### [Written exercise]
Reproduce every line below, swapping "GUI agent" for "desktop agent" wherever it occurs and keeping everything else identical.

### [Supplied data]
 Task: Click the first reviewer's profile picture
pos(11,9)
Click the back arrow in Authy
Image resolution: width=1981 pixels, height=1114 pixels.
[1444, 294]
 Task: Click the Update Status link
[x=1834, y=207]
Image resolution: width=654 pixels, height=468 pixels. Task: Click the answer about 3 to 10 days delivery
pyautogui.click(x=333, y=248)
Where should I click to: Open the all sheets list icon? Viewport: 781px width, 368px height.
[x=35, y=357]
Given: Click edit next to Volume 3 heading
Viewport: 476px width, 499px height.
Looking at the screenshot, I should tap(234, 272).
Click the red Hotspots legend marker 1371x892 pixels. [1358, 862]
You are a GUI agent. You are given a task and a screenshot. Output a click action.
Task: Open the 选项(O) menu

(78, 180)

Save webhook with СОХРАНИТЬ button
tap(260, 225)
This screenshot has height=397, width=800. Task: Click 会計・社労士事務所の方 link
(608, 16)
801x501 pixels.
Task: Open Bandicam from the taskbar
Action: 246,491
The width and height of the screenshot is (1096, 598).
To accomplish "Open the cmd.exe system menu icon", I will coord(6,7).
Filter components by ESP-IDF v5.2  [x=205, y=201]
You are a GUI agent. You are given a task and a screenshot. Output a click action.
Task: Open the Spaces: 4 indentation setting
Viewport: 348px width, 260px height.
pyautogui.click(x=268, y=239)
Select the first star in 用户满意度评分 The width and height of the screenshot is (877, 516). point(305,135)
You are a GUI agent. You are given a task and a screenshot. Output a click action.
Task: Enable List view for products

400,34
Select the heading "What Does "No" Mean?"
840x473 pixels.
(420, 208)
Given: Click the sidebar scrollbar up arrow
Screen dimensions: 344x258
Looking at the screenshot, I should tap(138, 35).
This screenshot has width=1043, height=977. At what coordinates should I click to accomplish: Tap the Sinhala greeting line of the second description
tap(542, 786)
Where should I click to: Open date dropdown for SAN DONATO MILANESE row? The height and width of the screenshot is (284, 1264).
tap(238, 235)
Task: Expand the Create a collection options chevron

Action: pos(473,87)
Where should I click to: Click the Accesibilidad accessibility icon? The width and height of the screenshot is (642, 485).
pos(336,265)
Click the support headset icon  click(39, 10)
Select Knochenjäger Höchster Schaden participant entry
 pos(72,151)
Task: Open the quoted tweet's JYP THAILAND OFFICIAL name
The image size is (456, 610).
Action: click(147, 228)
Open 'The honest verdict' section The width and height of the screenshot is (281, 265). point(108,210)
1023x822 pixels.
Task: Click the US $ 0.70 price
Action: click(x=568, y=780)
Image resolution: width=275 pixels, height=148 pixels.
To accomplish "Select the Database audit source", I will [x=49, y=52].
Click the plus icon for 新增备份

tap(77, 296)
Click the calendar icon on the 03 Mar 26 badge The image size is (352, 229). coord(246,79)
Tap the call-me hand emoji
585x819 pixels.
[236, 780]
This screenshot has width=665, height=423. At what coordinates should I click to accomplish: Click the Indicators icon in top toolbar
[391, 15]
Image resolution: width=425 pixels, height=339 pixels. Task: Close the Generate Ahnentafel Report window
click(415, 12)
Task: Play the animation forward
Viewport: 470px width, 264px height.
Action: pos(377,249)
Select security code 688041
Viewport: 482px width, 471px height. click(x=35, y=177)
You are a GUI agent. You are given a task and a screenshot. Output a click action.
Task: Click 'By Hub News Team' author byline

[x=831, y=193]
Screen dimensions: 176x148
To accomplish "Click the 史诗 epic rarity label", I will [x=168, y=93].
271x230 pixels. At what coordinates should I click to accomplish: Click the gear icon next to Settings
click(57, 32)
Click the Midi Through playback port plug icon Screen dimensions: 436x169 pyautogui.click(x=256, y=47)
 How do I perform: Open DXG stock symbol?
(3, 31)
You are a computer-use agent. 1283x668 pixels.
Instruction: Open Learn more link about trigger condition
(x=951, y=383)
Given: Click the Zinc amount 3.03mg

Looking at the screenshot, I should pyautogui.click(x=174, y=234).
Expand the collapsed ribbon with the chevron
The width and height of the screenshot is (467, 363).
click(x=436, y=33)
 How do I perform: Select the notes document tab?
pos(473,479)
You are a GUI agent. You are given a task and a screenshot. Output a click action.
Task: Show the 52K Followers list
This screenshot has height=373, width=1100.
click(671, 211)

### [Output of the task]
 Task: Click the first reviewer's profile picture
pos(11,9)
Click the back arrow in Authy
Image resolution: width=1981 pixels, height=1114 pixels.
[1444, 294]
 Task: Click the Update Status link
[x=1834, y=207]
Image resolution: width=654 pixels, height=468 pixels. Task: Click the answer about 3 to 10 days delivery
pyautogui.click(x=333, y=248)
Where should I click to: Open the all sheets list icon? Viewport: 781px width, 368px height.
[x=35, y=357]
Given: Click edit next to Volume 3 heading
Viewport: 476px width, 499px height.
Looking at the screenshot, I should tap(234, 272).
Click the red Hotspots legend marker 1371x892 pixels. [1358, 862]
You are a desktop agent. You are given a task and a screenshot. Output a click action.
Task: Open the 选项(O) menu

(78, 180)

Save webhook with СОХРАНИТЬ button
tap(260, 225)
This screenshot has height=397, width=800. Task: Click 会計・社労士事務所の方 link
(608, 16)
801x501 pixels.
Task: Open Bandicam from the taskbar
Action: 246,491
The width and height of the screenshot is (1096, 598).
To accomplish "Open the cmd.exe system menu icon", I will coord(6,7).
Filter components by ESP-IDF v5.2  [x=205, y=201]
You are a desktop agent. You are given a task and a screenshot. Output a click action.
Task: Open the Spaces: 4 indentation setting
Viewport: 348px width, 260px height.
pyautogui.click(x=268, y=239)
Select the first star in 用户满意度评分 The width and height of the screenshot is (877, 516). point(305,135)
You are a desktop agent. You are given a task and a screenshot. Output a click action.
Task: Enable List view for products

400,34
Select the heading "What Does "No" Mean?"
840x473 pixels.
(420, 208)
Given: Click the sidebar scrollbar up arrow
Screen dimensions: 344x258
Looking at the screenshot, I should tap(138, 35).
This screenshot has width=1043, height=977. At what coordinates should I click to accomplish: Tap the Sinhala greeting line of the second description
tap(542, 786)
Where should I click to: Open date dropdown for SAN DONATO MILANESE row? The height and width of the screenshot is (284, 1264).
tap(238, 235)
Task: Expand the Create a collection options chevron

Action: pos(473,87)
Where should I click to: Click the Accesibilidad accessibility icon? The width and height of the screenshot is (642, 485).
pos(336,265)
Click the support headset icon  click(39, 10)
Select Knochenjäger Höchster Schaden participant entry
 pos(72,151)
Task: Open the quoted tweet's JYP THAILAND OFFICIAL name
The image size is (456, 610).
Action: click(147, 228)
Open 'The honest verdict' section The width and height of the screenshot is (281, 265). point(108,210)
1023x822 pixels.
Task: Click the US $ 0.70 price
Action: click(x=568, y=780)
Image resolution: width=275 pixels, height=148 pixels.
To accomplish "Select the Database audit source", I will [x=49, y=52].
Click the plus icon for 新增备份

tap(77, 296)
Click the calendar icon on the 03 Mar 26 badge The image size is (352, 229). coord(246,79)
Tap the call-me hand emoji
585x819 pixels.
[236, 780]
This screenshot has width=665, height=423. At what coordinates should I click to accomplish: Click the Indicators icon in top toolbar
[391, 15]
Image resolution: width=425 pixels, height=339 pixels. Task: Close the Generate Ahnentafel Report window
click(415, 12)
Task: Play the animation forward
Viewport: 470px width, 264px height.
Action: pos(377,249)
Select security code 688041
Viewport: 482px width, 471px height. click(x=35, y=177)
You are a desktop agent. You are given a task and a screenshot. Output a click action.
Task: Click 'By Hub News Team' author byline

[x=831, y=193]
Screen dimensions: 176x148
To accomplish "Click the 史诗 epic rarity label", I will [x=168, y=93].
271x230 pixels. At what coordinates should I click to accomplish: Click the gear icon next to Settings
click(57, 32)
Click the Midi Through playback port plug icon Screen dimensions: 436x169 pyautogui.click(x=256, y=47)
 How do I perform: Open DXG stock symbol?
(3, 31)
You are a computer-use agent. 1283x668 pixels.
Instruction: Open Learn more link about trigger condition
(x=951, y=383)
Given: Click the Zinc amount 3.03mg

Looking at the screenshot, I should pyautogui.click(x=174, y=234).
Expand the collapsed ribbon with the chevron
The width and height of the screenshot is (467, 363).
click(x=436, y=33)
 How do I perform: Select the notes document tab?
pos(473,479)
You are a desktop agent. You are given a task and a screenshot. Output a click action.
Task: Show the 52K Followers list
This screenshot has height=373, width=1100.
click(671, 211)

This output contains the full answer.